Mentally scarred by the horrors they've endured in Iraq, many returning U.S. soldiers say the military isn't giving them the help they deserve.
Mike Lemke, a 45-year-old Army National Guard police sergeant from Colorado Springs, Colo., volunteered for active duty after seeing the twin towers fall on TV. “I wanted to, you know, kick some tail,” he says. He was sent home from Iraq in August 2003 because of orthopedic and cardiovascular problems — and with memories and feelings he couldn’t shake. He’d seen what was left of one of Saddam’s prisons, prowled by feral dogs with rotting limbs in their mouths; he’d mingled constantly with civilians, never knowing if one was armed. “You never feel completely safe,” he says. “That stays with you.”
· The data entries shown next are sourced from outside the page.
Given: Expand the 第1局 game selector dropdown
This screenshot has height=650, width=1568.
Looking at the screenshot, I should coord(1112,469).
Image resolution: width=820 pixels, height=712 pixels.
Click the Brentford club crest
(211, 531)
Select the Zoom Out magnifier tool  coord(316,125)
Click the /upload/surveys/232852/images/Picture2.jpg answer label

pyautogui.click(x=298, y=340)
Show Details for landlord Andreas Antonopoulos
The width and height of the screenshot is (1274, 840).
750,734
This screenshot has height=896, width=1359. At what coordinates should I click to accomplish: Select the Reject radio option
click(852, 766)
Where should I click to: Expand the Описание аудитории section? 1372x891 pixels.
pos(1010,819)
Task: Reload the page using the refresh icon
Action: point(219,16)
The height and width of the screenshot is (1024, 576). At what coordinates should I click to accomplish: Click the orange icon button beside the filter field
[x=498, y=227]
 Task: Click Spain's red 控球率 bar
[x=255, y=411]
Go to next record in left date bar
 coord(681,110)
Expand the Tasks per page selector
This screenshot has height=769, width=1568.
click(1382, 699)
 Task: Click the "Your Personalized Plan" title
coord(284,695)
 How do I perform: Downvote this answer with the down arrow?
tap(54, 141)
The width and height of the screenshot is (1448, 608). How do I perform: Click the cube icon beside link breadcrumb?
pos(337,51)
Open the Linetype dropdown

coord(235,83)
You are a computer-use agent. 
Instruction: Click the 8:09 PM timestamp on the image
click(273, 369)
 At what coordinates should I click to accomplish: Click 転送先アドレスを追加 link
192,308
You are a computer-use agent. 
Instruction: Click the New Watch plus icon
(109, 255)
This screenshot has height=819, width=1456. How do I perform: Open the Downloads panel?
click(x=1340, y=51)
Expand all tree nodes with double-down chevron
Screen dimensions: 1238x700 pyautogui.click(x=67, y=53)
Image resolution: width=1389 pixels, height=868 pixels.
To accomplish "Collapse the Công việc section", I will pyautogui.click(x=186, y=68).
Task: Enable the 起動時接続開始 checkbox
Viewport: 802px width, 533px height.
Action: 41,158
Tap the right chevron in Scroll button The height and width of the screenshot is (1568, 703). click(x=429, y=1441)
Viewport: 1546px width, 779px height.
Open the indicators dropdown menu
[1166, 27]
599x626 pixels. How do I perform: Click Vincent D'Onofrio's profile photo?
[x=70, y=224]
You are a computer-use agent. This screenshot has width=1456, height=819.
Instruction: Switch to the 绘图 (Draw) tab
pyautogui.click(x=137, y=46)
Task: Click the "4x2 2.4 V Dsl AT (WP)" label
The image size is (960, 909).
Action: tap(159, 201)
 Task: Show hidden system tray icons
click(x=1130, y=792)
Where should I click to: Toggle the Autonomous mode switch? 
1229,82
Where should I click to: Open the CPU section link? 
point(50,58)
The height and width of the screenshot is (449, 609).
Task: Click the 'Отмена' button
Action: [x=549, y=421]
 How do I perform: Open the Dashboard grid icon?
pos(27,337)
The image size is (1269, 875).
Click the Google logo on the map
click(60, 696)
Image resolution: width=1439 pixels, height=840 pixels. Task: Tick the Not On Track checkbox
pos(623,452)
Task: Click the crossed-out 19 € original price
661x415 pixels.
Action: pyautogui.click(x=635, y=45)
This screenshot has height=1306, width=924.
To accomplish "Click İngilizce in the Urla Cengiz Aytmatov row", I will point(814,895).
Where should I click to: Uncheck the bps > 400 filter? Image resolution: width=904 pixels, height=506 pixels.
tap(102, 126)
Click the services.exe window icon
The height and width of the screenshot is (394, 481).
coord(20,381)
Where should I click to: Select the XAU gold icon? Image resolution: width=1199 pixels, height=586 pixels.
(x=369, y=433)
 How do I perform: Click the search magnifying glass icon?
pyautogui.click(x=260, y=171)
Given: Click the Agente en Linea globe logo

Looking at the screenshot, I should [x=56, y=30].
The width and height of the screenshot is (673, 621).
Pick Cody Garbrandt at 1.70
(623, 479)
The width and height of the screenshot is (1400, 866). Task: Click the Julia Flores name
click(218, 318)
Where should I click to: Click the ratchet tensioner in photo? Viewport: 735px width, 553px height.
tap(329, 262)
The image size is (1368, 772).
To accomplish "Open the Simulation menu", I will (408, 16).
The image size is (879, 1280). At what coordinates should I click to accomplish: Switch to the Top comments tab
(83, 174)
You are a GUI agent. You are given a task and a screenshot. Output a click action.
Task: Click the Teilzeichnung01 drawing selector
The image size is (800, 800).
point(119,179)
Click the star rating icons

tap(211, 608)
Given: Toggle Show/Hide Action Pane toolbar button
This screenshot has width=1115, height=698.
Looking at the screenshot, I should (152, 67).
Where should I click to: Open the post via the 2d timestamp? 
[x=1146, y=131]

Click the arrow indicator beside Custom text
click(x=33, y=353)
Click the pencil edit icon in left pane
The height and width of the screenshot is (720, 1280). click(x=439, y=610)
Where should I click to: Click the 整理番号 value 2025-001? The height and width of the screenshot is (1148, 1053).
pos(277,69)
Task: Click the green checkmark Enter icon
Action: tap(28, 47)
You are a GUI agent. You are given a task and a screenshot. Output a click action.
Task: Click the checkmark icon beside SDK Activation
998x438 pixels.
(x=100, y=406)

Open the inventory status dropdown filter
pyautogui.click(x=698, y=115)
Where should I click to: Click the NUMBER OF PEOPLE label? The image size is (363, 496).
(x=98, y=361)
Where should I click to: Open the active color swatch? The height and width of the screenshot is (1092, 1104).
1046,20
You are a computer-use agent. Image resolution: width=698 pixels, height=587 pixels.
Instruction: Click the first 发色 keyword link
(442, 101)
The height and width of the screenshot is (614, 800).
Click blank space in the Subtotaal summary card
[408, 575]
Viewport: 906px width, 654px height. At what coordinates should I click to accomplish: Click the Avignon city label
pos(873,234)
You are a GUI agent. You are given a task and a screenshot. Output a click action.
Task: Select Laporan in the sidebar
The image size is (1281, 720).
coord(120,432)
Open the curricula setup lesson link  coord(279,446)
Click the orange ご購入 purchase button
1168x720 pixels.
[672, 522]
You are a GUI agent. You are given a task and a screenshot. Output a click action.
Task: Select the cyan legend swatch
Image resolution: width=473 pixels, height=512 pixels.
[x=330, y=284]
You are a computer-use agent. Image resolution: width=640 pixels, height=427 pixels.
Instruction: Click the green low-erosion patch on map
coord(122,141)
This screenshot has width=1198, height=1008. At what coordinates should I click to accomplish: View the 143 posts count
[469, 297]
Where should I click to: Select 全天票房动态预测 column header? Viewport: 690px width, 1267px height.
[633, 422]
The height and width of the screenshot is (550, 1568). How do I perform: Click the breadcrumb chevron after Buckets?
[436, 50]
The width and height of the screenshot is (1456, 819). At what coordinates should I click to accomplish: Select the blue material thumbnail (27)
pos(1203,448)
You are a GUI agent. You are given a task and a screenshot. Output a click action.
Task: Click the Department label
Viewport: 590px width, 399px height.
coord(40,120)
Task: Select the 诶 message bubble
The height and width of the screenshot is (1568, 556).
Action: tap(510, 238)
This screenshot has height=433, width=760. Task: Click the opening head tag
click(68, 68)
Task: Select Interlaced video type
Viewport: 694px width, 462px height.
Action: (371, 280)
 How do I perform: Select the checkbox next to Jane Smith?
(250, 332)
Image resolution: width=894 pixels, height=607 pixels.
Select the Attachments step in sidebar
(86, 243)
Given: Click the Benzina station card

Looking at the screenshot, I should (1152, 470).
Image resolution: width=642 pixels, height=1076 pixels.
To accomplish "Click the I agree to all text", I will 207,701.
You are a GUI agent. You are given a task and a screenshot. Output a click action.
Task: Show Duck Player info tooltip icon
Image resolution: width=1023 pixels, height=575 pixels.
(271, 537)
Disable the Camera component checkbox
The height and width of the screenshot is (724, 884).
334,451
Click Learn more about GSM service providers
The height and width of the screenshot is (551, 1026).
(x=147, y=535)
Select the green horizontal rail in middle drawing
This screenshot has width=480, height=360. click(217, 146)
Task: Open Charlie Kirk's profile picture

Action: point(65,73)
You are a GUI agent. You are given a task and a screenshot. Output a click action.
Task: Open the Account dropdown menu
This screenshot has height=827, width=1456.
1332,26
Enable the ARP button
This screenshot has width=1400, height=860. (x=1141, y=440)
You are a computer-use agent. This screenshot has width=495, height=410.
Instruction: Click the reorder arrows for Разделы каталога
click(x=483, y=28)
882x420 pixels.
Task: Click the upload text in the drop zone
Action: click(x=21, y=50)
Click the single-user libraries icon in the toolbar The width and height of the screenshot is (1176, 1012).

Lemke could not sleep for his first 22 days in the medical barracks in Colorado’s Fort Carson, where he remained for more than a year on “medical holdover” — a period during which wounded soldiers await treatment and subsequently either return to duty or get a medical exit from the Army. He experienced flashbacks and temper surges and would hit the dirt at the sound of a jackhammer.
No one approached Lemke to inquire about his mental health. Only when a nurse practitioner happened to ask him how he was sleeping did the story come out — and even then it took him two weeks to accept her suggestion that he seek counseling.
Why didn’t Lemke ask for help? “There’s a culture here of unless your legs have been torpedoed off or your arm’s shot off, then it’s not a combat injury,” he says. “I did the same thing that everyone does in the military: You suck it up. You don’t whine.”
Lemke is still on medication and in therapy, and is not employed. He is angry at the Army for many reasons, including his treatment during the medical holdover. But the issue that will most directly affect his future is his dispute with the Army over his disability rating.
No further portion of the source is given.